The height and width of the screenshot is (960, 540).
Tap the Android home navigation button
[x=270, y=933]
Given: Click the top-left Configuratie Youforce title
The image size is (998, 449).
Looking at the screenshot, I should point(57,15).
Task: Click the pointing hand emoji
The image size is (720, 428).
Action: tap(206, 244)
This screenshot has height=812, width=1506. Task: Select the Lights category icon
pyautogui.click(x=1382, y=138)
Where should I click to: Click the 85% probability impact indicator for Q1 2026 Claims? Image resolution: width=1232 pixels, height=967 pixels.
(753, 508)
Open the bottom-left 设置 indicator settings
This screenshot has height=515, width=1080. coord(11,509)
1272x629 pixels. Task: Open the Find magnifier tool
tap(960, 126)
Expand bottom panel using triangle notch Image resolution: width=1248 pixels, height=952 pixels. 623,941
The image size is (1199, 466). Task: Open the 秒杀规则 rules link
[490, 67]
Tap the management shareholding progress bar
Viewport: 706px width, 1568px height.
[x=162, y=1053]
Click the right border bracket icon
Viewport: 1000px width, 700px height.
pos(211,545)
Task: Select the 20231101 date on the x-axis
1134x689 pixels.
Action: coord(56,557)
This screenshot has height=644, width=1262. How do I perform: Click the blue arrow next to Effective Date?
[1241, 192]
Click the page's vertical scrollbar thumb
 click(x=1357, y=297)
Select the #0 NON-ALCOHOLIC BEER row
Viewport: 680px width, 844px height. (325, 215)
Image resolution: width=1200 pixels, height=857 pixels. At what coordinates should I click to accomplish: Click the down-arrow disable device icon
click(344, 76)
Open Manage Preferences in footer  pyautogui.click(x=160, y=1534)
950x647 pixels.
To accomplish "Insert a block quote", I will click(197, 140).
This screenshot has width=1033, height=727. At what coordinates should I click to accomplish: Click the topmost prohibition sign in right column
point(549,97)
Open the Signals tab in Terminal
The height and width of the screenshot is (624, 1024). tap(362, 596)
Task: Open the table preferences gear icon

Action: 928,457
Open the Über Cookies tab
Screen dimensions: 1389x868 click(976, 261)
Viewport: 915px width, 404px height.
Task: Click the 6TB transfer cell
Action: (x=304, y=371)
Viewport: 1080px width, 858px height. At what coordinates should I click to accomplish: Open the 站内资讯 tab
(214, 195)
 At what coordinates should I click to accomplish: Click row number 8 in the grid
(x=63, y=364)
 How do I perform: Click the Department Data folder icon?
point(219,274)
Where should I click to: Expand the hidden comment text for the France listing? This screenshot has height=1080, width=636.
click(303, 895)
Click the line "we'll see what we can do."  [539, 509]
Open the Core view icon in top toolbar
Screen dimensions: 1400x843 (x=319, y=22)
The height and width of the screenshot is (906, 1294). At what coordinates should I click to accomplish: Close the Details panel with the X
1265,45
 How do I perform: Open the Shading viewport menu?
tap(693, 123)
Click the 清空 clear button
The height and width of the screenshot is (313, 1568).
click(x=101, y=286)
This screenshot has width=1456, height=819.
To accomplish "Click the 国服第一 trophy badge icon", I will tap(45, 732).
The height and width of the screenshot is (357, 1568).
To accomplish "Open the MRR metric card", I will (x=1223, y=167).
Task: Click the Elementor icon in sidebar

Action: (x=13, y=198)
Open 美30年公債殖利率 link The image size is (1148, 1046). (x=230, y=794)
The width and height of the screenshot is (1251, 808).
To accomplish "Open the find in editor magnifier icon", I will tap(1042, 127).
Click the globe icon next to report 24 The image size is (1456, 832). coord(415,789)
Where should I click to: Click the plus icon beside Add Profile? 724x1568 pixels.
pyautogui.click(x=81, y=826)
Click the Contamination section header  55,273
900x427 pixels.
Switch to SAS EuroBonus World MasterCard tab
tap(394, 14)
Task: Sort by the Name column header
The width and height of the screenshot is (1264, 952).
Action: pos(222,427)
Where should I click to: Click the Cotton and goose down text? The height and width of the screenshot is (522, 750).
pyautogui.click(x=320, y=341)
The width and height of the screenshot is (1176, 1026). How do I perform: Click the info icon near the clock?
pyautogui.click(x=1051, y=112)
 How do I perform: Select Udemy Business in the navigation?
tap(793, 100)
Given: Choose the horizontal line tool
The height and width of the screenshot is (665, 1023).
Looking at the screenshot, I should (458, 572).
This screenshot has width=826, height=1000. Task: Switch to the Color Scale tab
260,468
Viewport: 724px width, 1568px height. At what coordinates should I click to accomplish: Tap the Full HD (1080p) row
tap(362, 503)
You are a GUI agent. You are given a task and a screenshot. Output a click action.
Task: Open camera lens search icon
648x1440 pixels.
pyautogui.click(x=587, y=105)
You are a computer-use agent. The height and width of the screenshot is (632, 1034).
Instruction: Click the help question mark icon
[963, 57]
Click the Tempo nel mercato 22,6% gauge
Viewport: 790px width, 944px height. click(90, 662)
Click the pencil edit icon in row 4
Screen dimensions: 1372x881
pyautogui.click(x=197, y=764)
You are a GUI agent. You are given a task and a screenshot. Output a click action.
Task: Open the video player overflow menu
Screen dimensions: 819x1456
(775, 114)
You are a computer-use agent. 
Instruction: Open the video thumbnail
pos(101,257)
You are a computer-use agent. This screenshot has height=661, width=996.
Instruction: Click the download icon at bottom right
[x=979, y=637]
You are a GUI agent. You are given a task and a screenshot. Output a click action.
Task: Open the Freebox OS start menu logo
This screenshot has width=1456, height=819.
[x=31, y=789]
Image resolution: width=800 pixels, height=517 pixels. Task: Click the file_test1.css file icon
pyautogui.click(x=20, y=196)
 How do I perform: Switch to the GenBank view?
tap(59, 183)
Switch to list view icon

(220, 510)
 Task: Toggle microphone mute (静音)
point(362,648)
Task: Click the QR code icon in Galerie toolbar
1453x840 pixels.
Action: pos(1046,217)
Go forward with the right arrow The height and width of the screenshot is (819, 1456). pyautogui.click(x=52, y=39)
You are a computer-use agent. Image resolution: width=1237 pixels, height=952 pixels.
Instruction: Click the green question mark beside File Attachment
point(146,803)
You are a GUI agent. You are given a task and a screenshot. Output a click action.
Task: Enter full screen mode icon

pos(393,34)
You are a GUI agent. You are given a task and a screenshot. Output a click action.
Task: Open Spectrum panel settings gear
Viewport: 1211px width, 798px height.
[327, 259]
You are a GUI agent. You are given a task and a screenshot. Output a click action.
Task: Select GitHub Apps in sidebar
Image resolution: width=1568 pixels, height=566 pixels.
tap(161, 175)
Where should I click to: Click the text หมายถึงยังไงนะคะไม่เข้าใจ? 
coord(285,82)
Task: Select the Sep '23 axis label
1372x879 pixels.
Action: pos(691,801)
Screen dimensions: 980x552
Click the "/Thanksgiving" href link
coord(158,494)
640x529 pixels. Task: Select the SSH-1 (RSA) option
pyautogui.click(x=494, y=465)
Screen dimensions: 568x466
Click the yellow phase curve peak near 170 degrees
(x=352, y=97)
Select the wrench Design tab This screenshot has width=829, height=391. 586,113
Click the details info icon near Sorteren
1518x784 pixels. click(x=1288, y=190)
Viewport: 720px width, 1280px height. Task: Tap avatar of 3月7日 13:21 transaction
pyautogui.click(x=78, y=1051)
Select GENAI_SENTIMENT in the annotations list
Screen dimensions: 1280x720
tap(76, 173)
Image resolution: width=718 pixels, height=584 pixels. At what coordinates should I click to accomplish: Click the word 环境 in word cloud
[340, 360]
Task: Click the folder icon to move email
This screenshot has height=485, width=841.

=-=-=

» **Requirements**
Change each "Image resolution" in the entries above to "Screen resolution", and write out all of the entries again with nothing else altered.

» **Solution for this task**
The height and width of the screenshot is (960, 540).
Tap the Android home navigation button
[x=270, y=933]
Given: Click the top-left Configuratie Youforce title
The image size is (998, 449).
Looking at the screenshot, I should point(57,15).
Task: Click the pointing hand emoji
The image size is (720, 428).
Action: tap(206, 244)
This screenshot has height=812, width=1506. Task: Select the Lights category icon
pyautogui.click(x=1382, y=138)
Where should I click to: Click the 85% probability impact indicator for Q1 2026 Claims? Screen resolution: width=1232 pixels, height=967 pixels.
(753, 508)
Open the bottom-left 设置 indicator settings
This screenshot has height=515, width=1080. coord(11,509)
1272x629 pixels. Task: Open the Find magnifier tool
tap(960, 126)
Expand bottom panel using triangle notch Screen resolution: width=1248 pixels, height=952 pixels. 623,941
The image size is (1199, 466). Task: Open the 秒杀规则 rules link
[490, 67]
Tap the management shareholding progress bar
Viewport: 706px width, 1568px height.
[x=162, y=1053]
Click the right border bracket icon
Viewport: 1000px width, 700px height.
pos(211,545)
Task: Select the 20231101 date on the x-axis
1134x689 pixels.
Action: coord(56,557)
This screenshot has height=644, width=1262. How do I perform: Click the blue arrow next to Effective Date?
[1241, 192]
Click the page's vertical scrollbar thumb
 click(x=1357, y=297)
Select the #0 NON-ALCOHOLIC BEER row
Viewport: 680px width, 844px height. (325, 215)
Screen resolution: width=1200 pixels, height=857 pixels. At what coordinates should I click to accomplish: Click the down-arrow disable device icon
click(344, 76)
Open Manage Preferences in footer  pyautogui.click(x=160, y=1534)
950x647 pixels.
To accomplish "Insert a block quote", I will click(197, 140).
This screenshot has width=1033, height=727. At what coordinates should I click to accomplish: Click the topmost prohibition sign in right column
point(549,97)
Open the Signals tab in Terminal
The height and width of the screenshot is (624, 1024). tap(362, 596)
Task: Open the table preferences gear icon

Action: 928,457
Open the Über Cookies tab
Screen dimensions: 1389x868 click(976, 261)
Viewport: 915px width, 404px height.
Task: Click the 6TB transfer cell
Action: (x=304, y=371)
Viewport: 1080px width, 858px height. At what coordinates should I click to accomplish: Open the 站内资讯 tab
(214, 195)
 At what coordinates should I click to accomplish: Click row number 8 in the grid
(x=63, y=364)
 How do I perform: Click the Department Data folder icon?
point(219,274)
Where should I click to: Expand the hidden comment text for the France listing? This screenshot has height=1080, width=636.
click(303, 895)
Click the line "we'll see what we can do."  [539, 509]
Open the Core view icon in top toolbar
Screen dimensions: 1400x843 (x=319, y=22)
The height and width of the screenshot is (906, 1294). At what coordinates should I click to accomplish: Close the Details panel with the X
1265,45
 How do I perform: Open the Shading viewport menu?
tap(693, 123)
Click the 清空 clear button
The height and width of the screenshot is (313, 1568).
click(x=101, y=286)
This screenshot has width=1456, height=819.
To accomplish "Click the 国服第一 trophy badge icon", I will tap(45, 732).
The height and width of the screenshot is (357, 1568).
To accomplish "Open the MRR metric card", I will (x=1223, y=167).
Task: Click the Elementor icon in sidebar

Action: (x=13, y=198)
Open 美30年公債殖利率 link The image size is (1148, 1046). (x=230, y=794)
The width and height of the screenshot is (1251, 808).
To accomplish "Open the find in editor magnifier icon", I will tap(1042, 127).
Click the globe icon next to report 24 The image size is (1456, 832). coord(415,789)
Where should I click to: Click the plus icon beside Add Profile? 724x1568 pixels.
pyautogui.click(x=81, y=826)
Click the Contamination section header  55,273
900x427 pixels.
Switch to SAS EuroBonus World MasterCard tab
tap(394, 14)
Task: Sort by the Name column header
The width and height of the screenshot is (1264, 952).
Action: pos(222,427)
Where should I click to: Click the Cotton and goose down text? The height and width of the screenshot is (522, 750).
pyautogui.click(x=320, y=341)
The width and height of the screenshot is (1176, 1026). How do I perform: Click the info icon near the clock?
pyautogui.click(x=1051, y=112)
 How do I perform: Select Udemy Business in the navigation?
tap(793, 100)
Given: Choose the horizontal line tool
The height and width of the screenshot is (665, 1023).
Looking at the screenshot, I should (458, 572).
This screenshot has width=826, height=1000. Task: Switch to the Color Scale tab
260,468
Viewport: 724px width, 1568px height. At what coordinates should I click to accomplish: Tap the Full HD (1080p) row
tap(362, 503)
You are a GUI agent. You are given a task and a screenshot. Output a click action.
Task: Open camera lens search icon
648x1440 pixels.
pyautogui.click(x=587, y=105)
You are a computer-use agent. The height and width of the screenshot is (632, 1034).
Instruction: Click the help question mark icon
[963, 57]
Click the Tempo nel mercato 22,6% gauge
Viewport: 790px width, 944px height. click(90, 662)
Click the pencil edit icon in row 4
Screen dimensions: 1372x881
pyautogui.click(x=197, y=764)
You are a GUI agent. You are given a task and a screenshot. Output a click action.
Task: Open the video player overflow menu
Screen dimensions: 819x1456
(775, 114)
You are a computer-use agent. 
Instruction: Open the video thumbnail
pos(101,257)
You are a computer-use agent. This screenshot has height=661, width=996.
Instruction: Click the download icon at bottom right
[x=979, y=637]
You are a GUI agent. You are given a task and a screenshot. Output a click action.
Task: Open the Freebox OS start menu logo
This screenshot has width=1456, height=819.
[x=31, y=789]
Screen resolution: width=800 pixels, height=517 pixels. Task: Click the file_test1.css file icon
pyautogui.click(x=20, y=196)
 How do I perform: Switch to the GenBank view?
tap(59, 183)
Switch to list view icon

(220, 510)
 Task: Toggle microphone mute (静音)
point(362,648)
Task: Click the QR code icon in Galerie toolbar
1453x840 pixels.
Action: pos(1046,217)
Go forward with the right arrow The height and width of the screenshot is (819, 1456). pyautogui.click(x=52, y=39)
You are a computer-use agent. Screen resolution: width=1237 pixels, height=952 pixels.
Instruction: Click the green question mark beside File Attachment
point(146,803)
You are a GUI agent. You are given a task and a screenshot. Output a click action.
Task: Enter full screen mode icon

pos(393,34)
You are a GUI agent. You are given a task and a screenshot. Output a click action.
Task: Open Spectrum panel settings gear
Viewport: 1211px width, 798px height.
[327, 259]
You are a GUI agent. You are given a task and a screenshot. Output a click action.
Task: Select GitHub Apps in sidebar
Screen resolution: width=1568 pixels, height=566 pixels.
tap(161, 175)
Where should I click to: Click the text หมายถึงยังไงนะคะไม่เข้าใจ? 
coord(285,82)
Task: Select the Sep '23 axis label
1372x879 pixels.
Action: pos(691,801)
Screen dimensions: 980x552
Click the "/Thanksgiving" href link
coord(158,494)
640x529 pixels. Task: Select the SSH-1 (RSA) option
pyautogui.click(x=494, y=465)
Screen dimensions: 568x466
Click the yellow phase curve peak near 170 degrees
(x=352, y=97)
Select the wrench Design tab This screenshot has width=829, height=391. 586,113
Click the details info icon near Sorteren
1518x784 pixels. click(x=1288, y=190)
Viewport: 720px width, 1280px height. Task: Tap avatar of 3月7日 13:21 transaction
pyautogui.click(x=78, y=1051)
Select GENAI_SENTIMENT in the annotations list
Screen dimensions: 1280x720
tap(76, 173)
Screen resolution: width=718 pixels, height=584 pixels. At what coordinates should I click to accomplish: Click the word 环境 in word cloud
[340, 360]
Task: Click the folder icon to move email
This screenshot has height=485, width=841.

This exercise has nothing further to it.